## EXERCISE BRIEF
Print each of the entries exactly, leaving nothing out.

Stored items
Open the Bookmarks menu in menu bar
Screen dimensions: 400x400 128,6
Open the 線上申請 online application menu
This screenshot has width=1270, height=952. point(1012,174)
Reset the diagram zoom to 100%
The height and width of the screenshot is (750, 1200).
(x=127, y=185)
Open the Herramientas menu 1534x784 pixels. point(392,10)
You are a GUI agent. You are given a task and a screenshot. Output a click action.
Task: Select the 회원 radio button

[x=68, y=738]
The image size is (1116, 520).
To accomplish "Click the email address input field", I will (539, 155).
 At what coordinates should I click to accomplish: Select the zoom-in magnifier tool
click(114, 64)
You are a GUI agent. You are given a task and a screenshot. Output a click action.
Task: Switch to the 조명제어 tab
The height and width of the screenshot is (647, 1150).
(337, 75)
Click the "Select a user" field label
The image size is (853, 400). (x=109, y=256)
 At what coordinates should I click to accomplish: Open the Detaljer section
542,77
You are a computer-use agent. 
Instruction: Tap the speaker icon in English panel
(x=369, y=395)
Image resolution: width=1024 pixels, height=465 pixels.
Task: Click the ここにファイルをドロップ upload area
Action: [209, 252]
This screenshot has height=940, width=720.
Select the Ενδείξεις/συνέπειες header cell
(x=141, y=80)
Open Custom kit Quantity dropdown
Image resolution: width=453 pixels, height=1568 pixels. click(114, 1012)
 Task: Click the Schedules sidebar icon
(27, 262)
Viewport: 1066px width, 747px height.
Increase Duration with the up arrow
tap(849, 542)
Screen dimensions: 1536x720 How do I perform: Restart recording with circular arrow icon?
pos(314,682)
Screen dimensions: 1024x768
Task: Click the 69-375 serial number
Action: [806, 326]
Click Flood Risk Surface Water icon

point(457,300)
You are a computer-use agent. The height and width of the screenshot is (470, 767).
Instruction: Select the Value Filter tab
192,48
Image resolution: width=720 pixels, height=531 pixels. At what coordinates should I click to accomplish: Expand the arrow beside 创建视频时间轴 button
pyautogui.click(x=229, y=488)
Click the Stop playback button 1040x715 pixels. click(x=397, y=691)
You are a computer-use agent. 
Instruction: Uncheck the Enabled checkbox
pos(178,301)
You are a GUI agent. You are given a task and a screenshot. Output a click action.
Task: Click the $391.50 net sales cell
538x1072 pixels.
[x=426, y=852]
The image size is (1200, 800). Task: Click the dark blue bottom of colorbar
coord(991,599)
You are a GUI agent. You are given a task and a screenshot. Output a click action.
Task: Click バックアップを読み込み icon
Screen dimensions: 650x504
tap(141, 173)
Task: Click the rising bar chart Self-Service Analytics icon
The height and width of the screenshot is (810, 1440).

## ANSWER TO THIS PROBLEM
Open the Bookmarks menu in menu bar
Screen dimensions: 400x400 128,6
Open the 線上申請 online application menu
This screenshot has width=1270, height=952. point(1012,174)
Reset the diagram zoom to 100%
The height and width of the screenshot is (750, 1200).
(x=127, y=185)
Open the Herramientas menu 1534x784 pixels. point(392,10)
You are a GUI agent. You are given a task and a screenshot. Output a click action.
Task: Select the 회원 radio button

[x=68, y=738]
The image size is (1116, 520).
To accomplish "Click the email address input field", I will (539, 155).
 At what coordinates should I click to accomplish: Select the zoom-in magnifier tool
click(114, 64)
You are a GUI agent. You are given a task and a screenshot. Output a click action.
Task: Switch to the 조명제어 tab
The height and width of the screenshot is (647, 1150).
(337, 75)
Click the "Select a user" field label
The image size is (853, 400). (x=109, y=256)
 At what coordinates should I click to accomplish: Open the Detaljer section
542,77
You are a computer-use agent. 
Instruction: Tap the speaker icon in English panel
(x=369, y=395)
Image resolution: width=1024 pixels, height=465 pixels.
Task: Click the ここにファイルをドロップ upload area
Action: [209, 252]
This screenshot has height=940, width=720.
Select the Ενδείξεις/συνέπειες header cell
(x=141, y=80)
Open Custom kit Quantity dropdown
Image resolution: width=453 pixels, height=1568 pixels. click(114, 1012)
 Task: Click the Schedules sidebar icon
(27, 262)
Viewport: 1066px width, 747px height.
Increase Duration with the up arrow
tap(849, 542)
Screen dimensions: 1536x720 How do I perform: Restart recording with circular arrow icon?
pos(314,682)
Screen dimensions: 1024x768
Task: Click the 69-375 serial number
Action: [806, 326]
Click Flood Risk Surface Water icon

point(457,300)
You are a computer-use agent. The height and width of the screenshot is (470, 767).
Instruction: Select the Value Filter tab
192,48
Image resolution: width=720 pixels, height=531 pixels. At what coordinates should I click to accomplish: Expand the arrow beside 创建视频时间轴 button
pyautogui.click(x=229, y=488)
Click the Stop playback button 1040x715 pixels. click(x=397, y=691)
You are a computer-use agent. 
Instruction: Uncheck the Enabled checkbox
pos(178,301)
You are a GUI agent. You are given a task and a screenshot. Output a click action.
Task: Click the $391.50 net sales cell
538x1072 pixels.
[x=426, y=852]
The image size is (1200, 800). Task: Click the dark blue bottom of colorbar
coord(991,599)
You are a GUI agent. You are given a task and a screenshot. Output a click action.
Task: Click バックアップを読み込み icon
Screen dimensions: 650x504
tap(141, 173)
Task: Click the rising bar chart Self-Service Analytics icon
The height and width of the screenshot is (810, 1440).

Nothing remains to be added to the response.